• [Try it]
Please reproduce the data below exactly, from the first line through the line containing "Viewport: 394px width, 281px height.", and leave every later line out.

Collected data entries
>>>
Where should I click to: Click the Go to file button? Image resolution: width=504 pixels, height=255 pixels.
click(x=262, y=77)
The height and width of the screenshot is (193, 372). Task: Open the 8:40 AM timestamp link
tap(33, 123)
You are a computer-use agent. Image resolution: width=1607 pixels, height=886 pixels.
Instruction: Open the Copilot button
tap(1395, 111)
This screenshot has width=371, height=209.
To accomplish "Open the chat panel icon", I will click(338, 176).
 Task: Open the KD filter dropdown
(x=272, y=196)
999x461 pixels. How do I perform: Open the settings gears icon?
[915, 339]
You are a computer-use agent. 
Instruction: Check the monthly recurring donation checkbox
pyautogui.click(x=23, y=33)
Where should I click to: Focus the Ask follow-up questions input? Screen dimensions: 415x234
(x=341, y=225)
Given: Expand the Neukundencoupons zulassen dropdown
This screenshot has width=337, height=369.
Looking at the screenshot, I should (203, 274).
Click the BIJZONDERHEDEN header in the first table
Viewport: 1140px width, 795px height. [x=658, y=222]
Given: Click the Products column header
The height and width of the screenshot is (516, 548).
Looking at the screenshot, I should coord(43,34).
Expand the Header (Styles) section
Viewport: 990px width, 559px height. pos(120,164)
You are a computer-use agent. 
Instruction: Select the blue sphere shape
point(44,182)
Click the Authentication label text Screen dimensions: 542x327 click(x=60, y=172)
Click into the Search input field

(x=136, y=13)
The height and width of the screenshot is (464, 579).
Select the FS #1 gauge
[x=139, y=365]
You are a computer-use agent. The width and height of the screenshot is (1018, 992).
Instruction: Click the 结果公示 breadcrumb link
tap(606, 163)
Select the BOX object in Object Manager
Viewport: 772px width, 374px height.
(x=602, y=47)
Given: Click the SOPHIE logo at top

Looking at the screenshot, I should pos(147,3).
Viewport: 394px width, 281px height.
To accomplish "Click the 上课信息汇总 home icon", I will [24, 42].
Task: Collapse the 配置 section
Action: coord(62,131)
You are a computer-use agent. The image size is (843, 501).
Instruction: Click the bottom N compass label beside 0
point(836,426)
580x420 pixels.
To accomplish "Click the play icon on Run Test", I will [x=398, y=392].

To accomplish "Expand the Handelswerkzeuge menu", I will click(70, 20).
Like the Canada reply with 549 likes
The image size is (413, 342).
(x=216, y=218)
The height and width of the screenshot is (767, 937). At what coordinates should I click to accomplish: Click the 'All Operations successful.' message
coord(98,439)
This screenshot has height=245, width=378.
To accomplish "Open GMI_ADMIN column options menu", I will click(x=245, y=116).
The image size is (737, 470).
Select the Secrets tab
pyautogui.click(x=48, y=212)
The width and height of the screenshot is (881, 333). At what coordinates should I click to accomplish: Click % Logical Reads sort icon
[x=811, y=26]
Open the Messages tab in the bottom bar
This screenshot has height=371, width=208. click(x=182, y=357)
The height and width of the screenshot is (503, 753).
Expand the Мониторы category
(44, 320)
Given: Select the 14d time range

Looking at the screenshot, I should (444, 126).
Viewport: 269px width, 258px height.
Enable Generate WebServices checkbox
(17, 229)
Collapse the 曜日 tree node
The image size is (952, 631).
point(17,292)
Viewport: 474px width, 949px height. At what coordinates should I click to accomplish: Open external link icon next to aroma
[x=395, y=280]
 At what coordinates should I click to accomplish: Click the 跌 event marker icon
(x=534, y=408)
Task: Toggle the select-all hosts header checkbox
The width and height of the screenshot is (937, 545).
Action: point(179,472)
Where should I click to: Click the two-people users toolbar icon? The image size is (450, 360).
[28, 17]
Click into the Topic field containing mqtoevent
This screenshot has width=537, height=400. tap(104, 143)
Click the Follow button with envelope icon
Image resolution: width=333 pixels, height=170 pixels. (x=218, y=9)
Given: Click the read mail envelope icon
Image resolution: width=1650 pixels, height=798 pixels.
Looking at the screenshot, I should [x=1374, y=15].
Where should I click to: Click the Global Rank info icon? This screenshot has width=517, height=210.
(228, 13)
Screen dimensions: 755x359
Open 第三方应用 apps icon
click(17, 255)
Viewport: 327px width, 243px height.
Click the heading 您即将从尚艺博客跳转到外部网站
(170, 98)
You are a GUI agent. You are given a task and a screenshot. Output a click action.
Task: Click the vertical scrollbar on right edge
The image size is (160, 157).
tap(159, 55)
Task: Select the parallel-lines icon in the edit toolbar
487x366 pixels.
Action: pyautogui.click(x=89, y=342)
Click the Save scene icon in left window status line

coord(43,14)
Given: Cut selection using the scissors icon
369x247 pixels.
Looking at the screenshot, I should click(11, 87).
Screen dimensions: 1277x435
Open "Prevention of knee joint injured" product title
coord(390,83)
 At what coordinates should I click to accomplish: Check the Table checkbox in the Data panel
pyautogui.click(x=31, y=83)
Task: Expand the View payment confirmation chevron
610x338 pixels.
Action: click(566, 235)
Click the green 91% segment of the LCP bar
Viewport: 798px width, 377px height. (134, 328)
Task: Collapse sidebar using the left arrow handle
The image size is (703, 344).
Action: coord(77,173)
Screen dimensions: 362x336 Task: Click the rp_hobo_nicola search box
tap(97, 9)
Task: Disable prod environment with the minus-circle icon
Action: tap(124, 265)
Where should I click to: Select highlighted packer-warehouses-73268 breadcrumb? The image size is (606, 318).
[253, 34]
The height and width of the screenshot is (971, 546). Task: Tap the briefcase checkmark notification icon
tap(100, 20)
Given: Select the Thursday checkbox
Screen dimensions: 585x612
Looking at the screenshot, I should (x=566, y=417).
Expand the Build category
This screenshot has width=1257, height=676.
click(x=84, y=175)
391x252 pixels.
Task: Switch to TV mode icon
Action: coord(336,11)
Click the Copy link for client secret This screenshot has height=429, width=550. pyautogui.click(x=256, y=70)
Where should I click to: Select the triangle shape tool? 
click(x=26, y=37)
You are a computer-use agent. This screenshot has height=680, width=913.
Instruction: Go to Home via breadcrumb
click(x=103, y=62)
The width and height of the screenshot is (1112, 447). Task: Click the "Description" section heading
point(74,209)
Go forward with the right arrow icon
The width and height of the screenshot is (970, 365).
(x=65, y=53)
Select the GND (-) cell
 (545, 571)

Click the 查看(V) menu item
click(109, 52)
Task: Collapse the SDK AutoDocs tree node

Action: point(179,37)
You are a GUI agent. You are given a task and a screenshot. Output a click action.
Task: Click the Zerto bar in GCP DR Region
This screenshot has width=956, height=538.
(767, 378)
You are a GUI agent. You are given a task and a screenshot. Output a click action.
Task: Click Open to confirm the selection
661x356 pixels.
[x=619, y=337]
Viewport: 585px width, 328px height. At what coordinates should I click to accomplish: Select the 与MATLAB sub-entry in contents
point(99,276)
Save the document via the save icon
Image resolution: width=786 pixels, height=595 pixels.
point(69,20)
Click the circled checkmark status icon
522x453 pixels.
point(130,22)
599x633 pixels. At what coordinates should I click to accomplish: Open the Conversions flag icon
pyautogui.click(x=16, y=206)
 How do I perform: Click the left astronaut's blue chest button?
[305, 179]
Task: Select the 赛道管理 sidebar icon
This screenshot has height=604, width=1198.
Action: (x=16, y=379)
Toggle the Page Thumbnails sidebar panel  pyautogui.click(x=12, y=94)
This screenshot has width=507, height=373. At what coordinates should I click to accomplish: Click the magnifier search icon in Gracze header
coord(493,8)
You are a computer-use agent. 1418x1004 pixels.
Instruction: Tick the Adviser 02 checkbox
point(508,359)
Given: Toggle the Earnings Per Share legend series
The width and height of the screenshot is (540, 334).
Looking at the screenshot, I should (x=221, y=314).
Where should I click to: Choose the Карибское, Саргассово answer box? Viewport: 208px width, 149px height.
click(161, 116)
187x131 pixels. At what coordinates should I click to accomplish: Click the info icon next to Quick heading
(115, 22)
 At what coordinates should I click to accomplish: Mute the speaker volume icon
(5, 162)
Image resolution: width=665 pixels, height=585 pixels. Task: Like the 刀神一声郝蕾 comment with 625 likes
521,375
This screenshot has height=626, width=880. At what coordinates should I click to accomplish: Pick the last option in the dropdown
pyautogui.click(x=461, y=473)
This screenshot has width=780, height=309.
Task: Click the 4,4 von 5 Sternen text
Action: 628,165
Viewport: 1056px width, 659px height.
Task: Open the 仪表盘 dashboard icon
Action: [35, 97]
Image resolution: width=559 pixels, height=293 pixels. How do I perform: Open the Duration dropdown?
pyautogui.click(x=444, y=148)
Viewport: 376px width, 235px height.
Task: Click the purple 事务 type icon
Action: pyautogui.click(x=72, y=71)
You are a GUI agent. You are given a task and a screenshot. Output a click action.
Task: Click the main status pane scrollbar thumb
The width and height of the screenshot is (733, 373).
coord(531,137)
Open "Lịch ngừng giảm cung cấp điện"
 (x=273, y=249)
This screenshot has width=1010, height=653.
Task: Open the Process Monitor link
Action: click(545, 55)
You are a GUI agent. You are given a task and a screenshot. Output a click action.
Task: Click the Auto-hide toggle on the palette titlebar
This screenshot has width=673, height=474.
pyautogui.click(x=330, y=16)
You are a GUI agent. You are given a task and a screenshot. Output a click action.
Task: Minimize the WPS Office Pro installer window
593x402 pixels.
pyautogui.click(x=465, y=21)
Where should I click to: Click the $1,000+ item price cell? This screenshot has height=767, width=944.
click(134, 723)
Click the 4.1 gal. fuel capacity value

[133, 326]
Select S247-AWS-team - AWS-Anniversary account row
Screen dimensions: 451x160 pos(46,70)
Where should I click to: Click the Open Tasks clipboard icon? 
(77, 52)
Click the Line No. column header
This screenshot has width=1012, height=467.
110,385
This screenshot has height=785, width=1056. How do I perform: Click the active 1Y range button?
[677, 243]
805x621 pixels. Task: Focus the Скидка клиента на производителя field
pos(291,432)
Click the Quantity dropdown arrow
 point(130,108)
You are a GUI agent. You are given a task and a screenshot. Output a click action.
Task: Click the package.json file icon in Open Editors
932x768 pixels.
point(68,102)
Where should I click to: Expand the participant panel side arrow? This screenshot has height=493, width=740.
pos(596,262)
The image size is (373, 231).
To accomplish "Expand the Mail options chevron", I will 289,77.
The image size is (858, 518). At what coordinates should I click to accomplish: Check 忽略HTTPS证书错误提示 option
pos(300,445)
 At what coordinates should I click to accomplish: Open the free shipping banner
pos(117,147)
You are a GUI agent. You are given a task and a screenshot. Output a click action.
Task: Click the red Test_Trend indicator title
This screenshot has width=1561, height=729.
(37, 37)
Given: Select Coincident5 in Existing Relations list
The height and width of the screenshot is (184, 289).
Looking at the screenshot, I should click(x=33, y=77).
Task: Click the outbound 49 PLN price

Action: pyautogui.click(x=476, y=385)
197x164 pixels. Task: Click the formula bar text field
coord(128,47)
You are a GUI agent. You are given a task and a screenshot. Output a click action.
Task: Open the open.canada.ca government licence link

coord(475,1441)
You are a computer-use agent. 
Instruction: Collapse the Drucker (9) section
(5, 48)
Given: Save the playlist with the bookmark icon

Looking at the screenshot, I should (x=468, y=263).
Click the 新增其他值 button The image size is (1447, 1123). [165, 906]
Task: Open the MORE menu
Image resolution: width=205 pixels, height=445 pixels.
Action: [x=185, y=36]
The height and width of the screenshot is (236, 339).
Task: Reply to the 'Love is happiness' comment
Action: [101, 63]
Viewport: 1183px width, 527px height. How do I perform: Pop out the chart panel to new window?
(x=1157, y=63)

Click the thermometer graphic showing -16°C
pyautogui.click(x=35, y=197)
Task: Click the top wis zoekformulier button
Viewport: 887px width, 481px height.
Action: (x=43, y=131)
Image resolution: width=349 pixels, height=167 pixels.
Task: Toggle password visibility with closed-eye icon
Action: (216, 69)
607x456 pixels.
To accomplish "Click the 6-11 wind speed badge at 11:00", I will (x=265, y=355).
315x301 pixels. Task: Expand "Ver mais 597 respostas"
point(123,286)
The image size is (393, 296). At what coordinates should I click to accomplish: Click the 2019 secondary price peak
<<<
• [Task answer]
Where should I click to: Click the Go to file button? Image resolution: width=504 pixels, height=255 pixels.
click(x=262, y=77)
The height and width of the screenshot is (193, 372). Task: Open the 8:40 AM timestamp link
tap(33, 123)
You are a computer-use agent. Image resolution: width=1607 pixels, height=886 pixels.
Instruction: Open the Copilot button
tap(1395, 111)
This screenshot has width=371, height=209.
To accomplish "Open the chat panel icon", I will click(338, 176).
 Task: Open the KD filter dropdown
(x=272, y=196)
999x461 pixels. How do I perform: Open the settings gears icon?
[915, 339]
You are a computer-use agent. 
Instruction: Check the monthly recurring donation checkbox
pyautogui.click(x=23, y=33)
Where should I click to: Focus the Ask follow-up questions input? Screen dimensions: 415x234
(x=341, y=225)
Given: Expand the Neukundencoupons zulassen dropdown
This screenshot has width=337, height=369.
Looking at the screenshot, I should (203, 274).
Click the BIJZONDERHEDEN header in the first table
Viewport: 1140px width, 795px height. [x=658, y=222]
Given: Click the Products column header
The height and width of the screenshot is (516, 548).
Looking at the screenshot, I should coord(43,34).
Expand the Header (Styles) section
Viewport: 990px width, 559px height. pos(120,164)
You are a computer-use agent. 
Instruction: Select the blue sphere shape
point(44,182)
Click the Authentication label text Screen dimensions: 542x327 click(x=60, y=172)
Click into the Search input field

(x=136, y=13)
The height and width of the screenshot is (464, 579).
Select the FS #1 gauge
[x=139, y=365]
You are a computer-use agent. The width and height of the screenshot is (1018, 992).
Instruction: Click the 结果公示 breadcrumb link
tap(606, 163)
Select the BOX object in Object Manager
Viewport: 772px width, 374px height.
(x=602, y=47)
Given: Click the SOPHIE logo at top

Looking at the screenshot, I should pos(147,3).
Viewport: 394px width, 281px height.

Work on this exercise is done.